No hay duda de que el gran valor de ‘War Horse’ es la cuidada estética de la cinta, preciosa en sus formas: fotografía, movimiento de cámara, dinamismo, música. Un espectáculo cinematográfico en su máximo esplendor. Narrativamente, la película está formada por pequeños capítulos de calidades diferenciadas. El principio, por ejemplo, es excesivamente largo y contemplativo. Las historias de los hermanos alemanes y de la niña francesa -el terreno donde mejor se mueve Spielberg-, fascinantes. En cualquier caso, esta fue una de esas ocasiones en las que te sientes en contra de la opinión general, mientras que yo disfruté de prácticamente todo su metraje, la mayoría de la sala expresó cierta pesadez y lentitud.
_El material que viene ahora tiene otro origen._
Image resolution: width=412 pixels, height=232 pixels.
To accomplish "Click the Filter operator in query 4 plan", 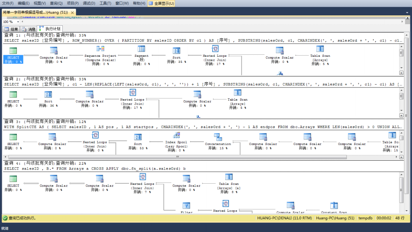I will coord(187,206).
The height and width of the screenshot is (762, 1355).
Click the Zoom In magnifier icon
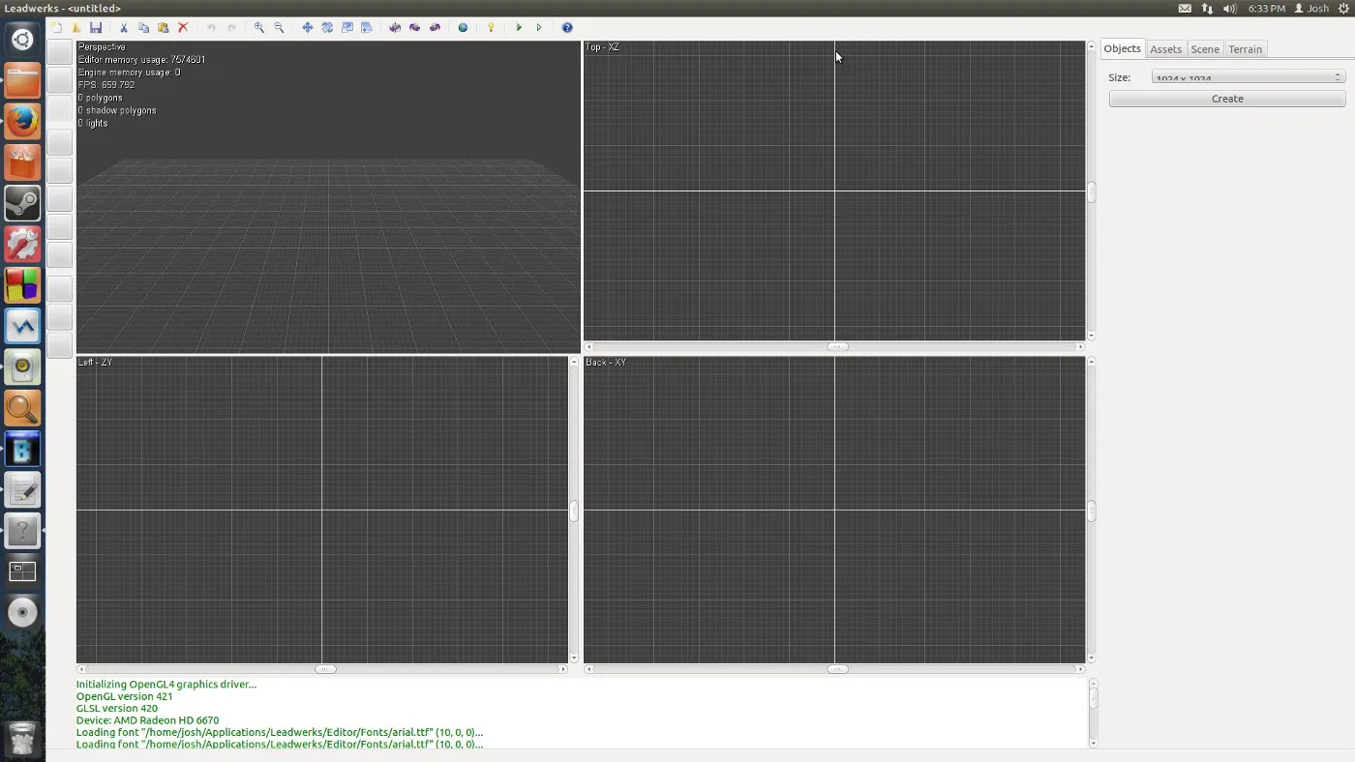(x=259, y=28)
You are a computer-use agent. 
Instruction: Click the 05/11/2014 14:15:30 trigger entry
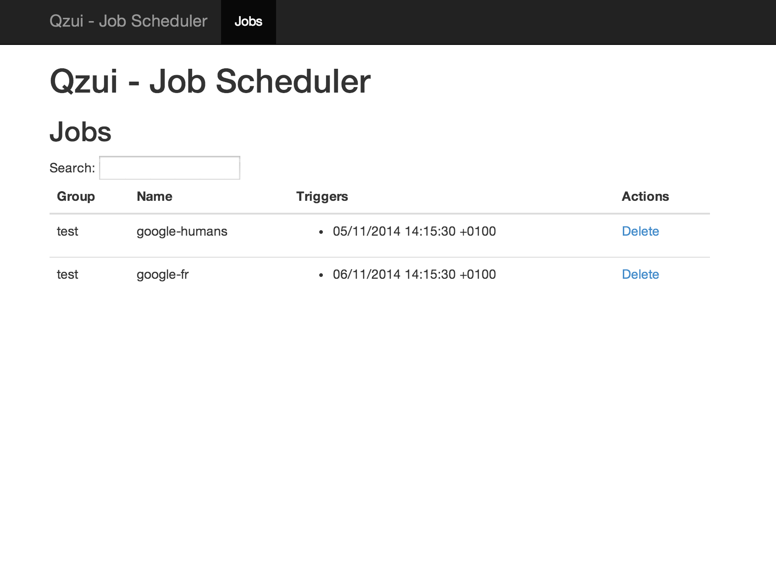[x=414, y=231]
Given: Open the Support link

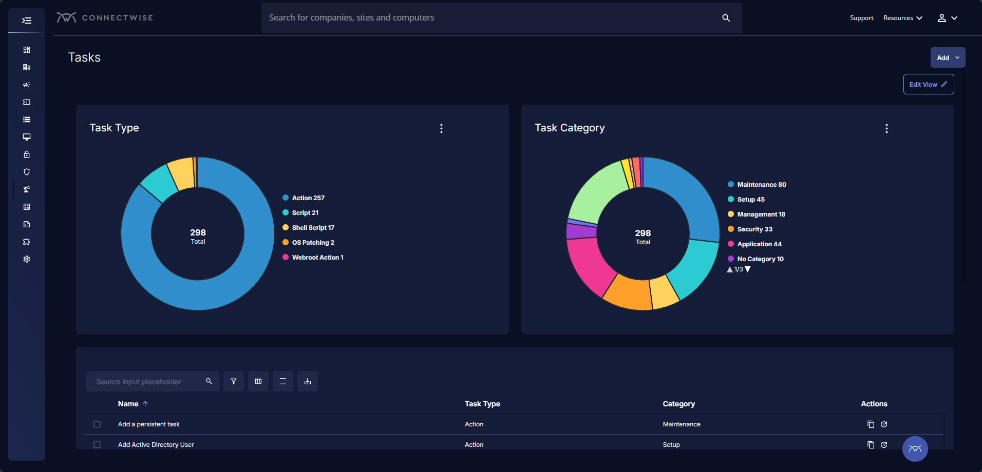Looking at the screenshot, I should pyautogui.click(x=861, y=18).
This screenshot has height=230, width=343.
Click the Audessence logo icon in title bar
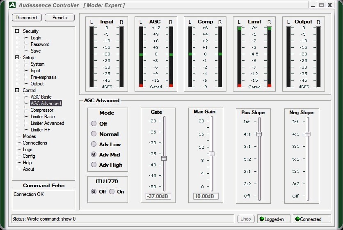click(12, 5)
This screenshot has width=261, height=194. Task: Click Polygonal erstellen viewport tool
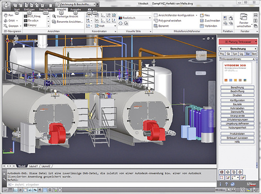point(168,21)
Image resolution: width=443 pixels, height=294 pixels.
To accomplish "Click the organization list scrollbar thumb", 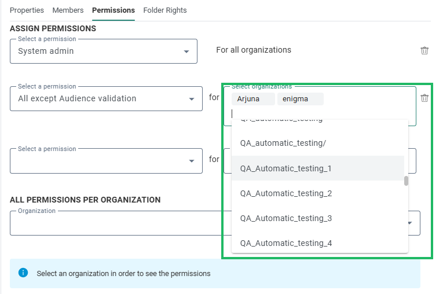I will click(406, 181).
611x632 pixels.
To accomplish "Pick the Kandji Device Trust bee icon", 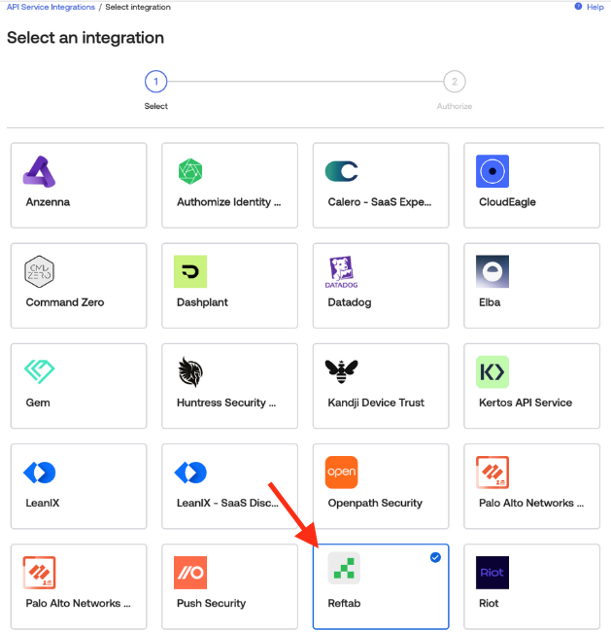I will coord(342,372).
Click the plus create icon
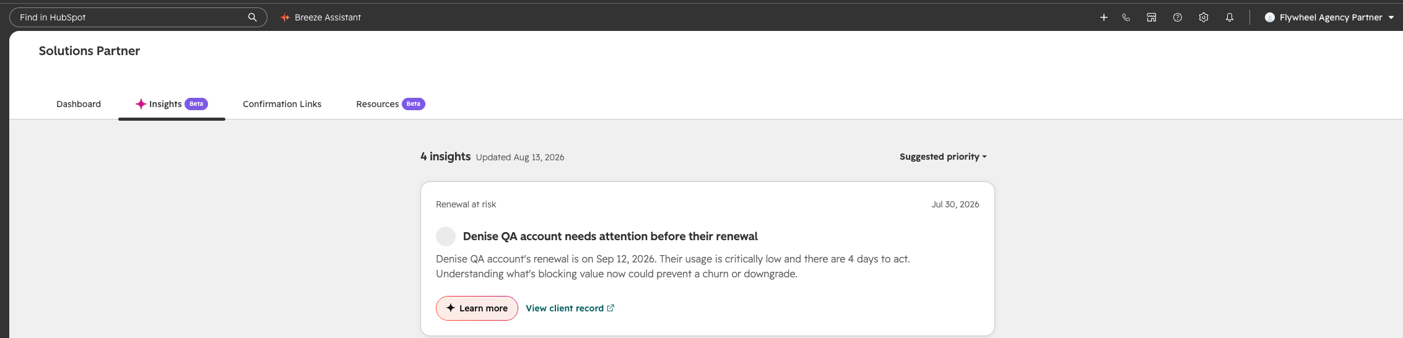 tap(1103, 17)
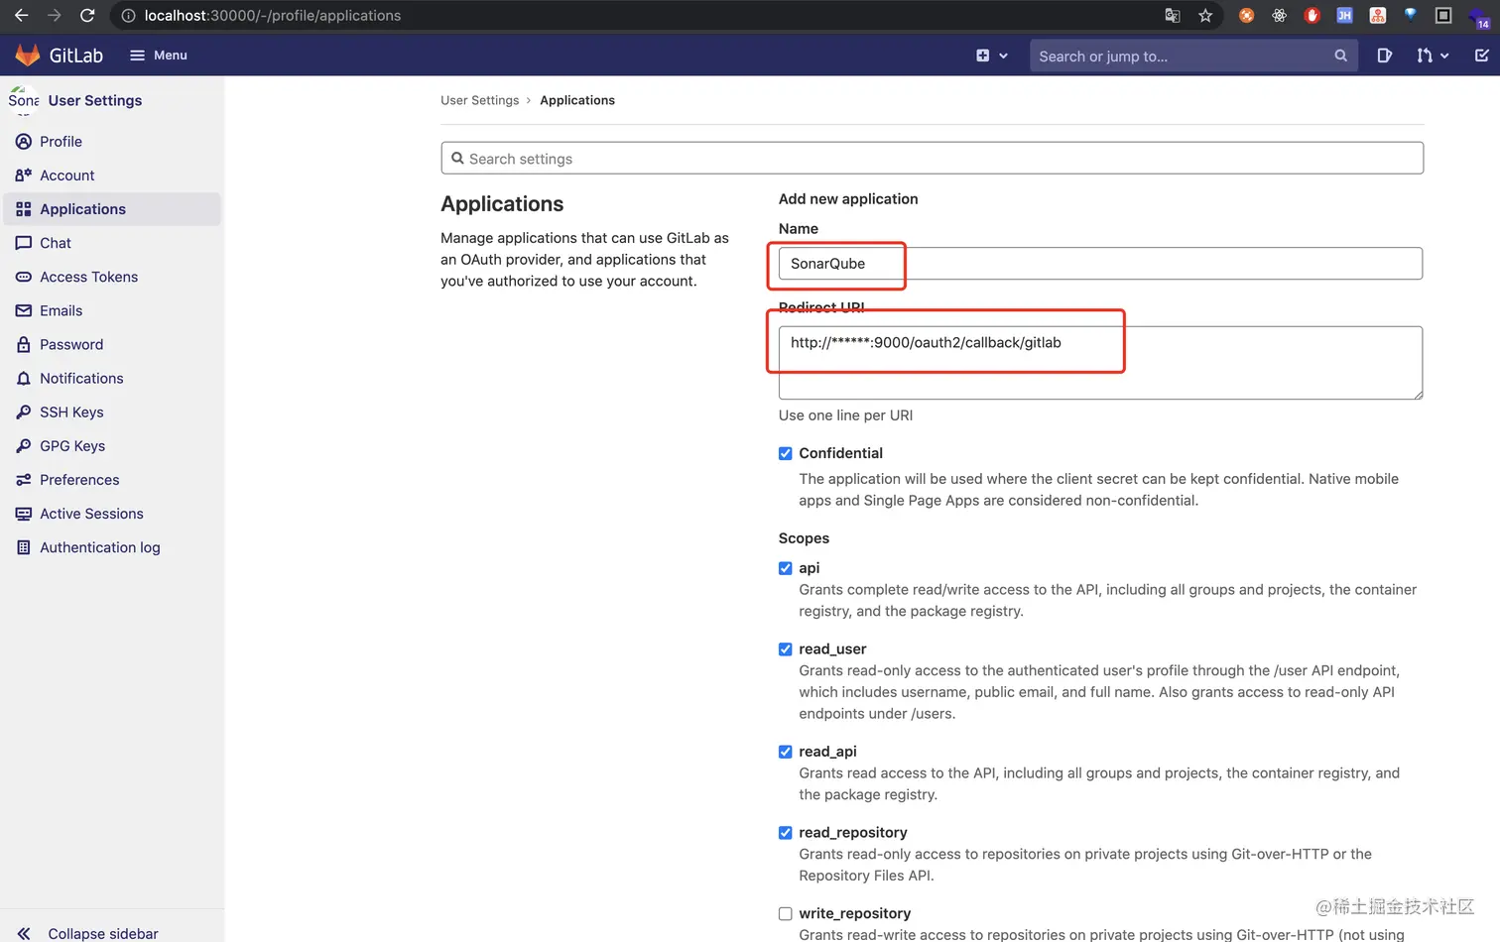Click the Notifications bell icon in the sidebar
The image size is (1500, 942).
24,378
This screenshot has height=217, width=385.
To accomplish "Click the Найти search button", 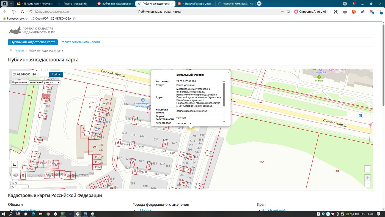I will [56, 74].
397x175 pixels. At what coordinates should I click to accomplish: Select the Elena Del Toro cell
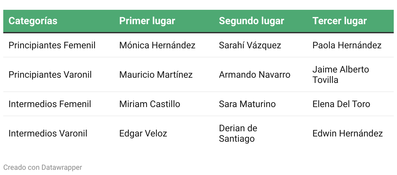click(x=341, y=104)
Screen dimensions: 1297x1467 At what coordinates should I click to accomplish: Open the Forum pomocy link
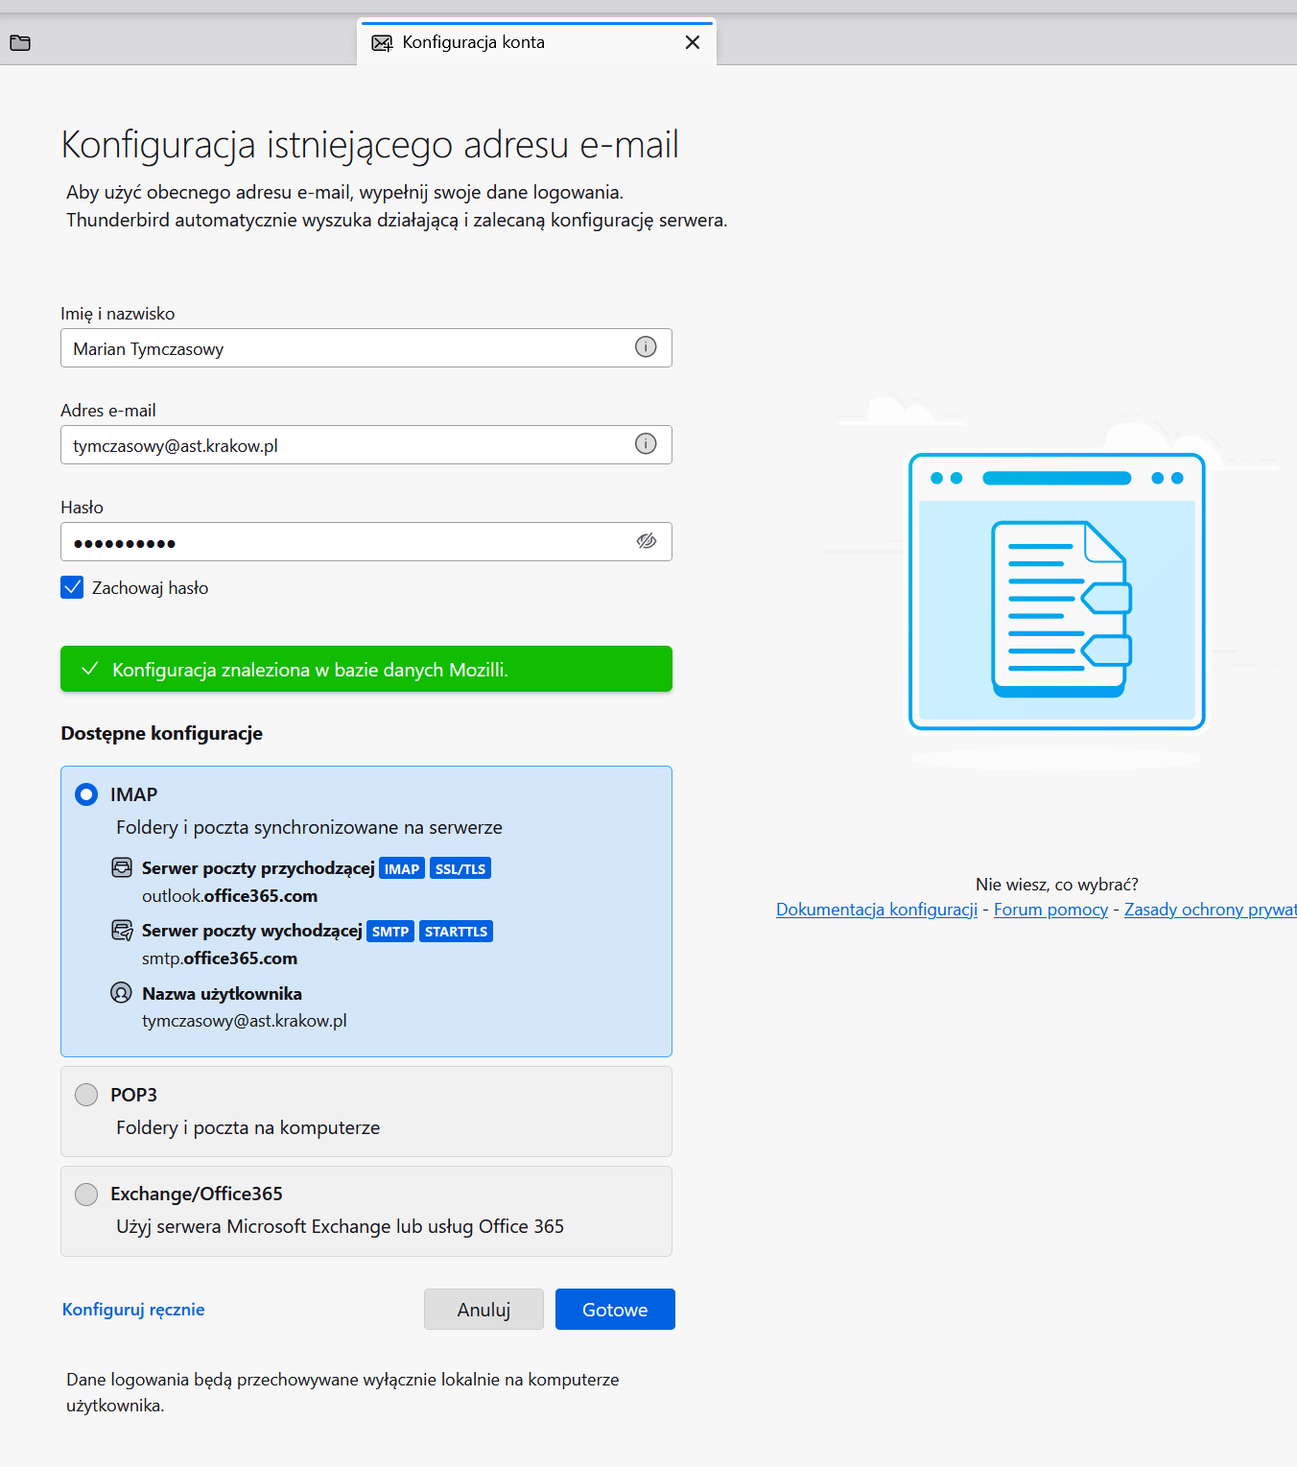click(x=1050, y=909)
Y, si me permiten el atrevimiento, creo que Steven Spielberg hace un guiño poderosísimo a ‘La vaquilla’ de Berlanga que seguro reconocerán con facilidad. ¿Mi conclusión? ‘War Horse’ es un bello y cruel cuento con el que Spielberg inicia el retorno al camino que nunca debió abandonar: el cine. El cine y las historias que sentimos propias.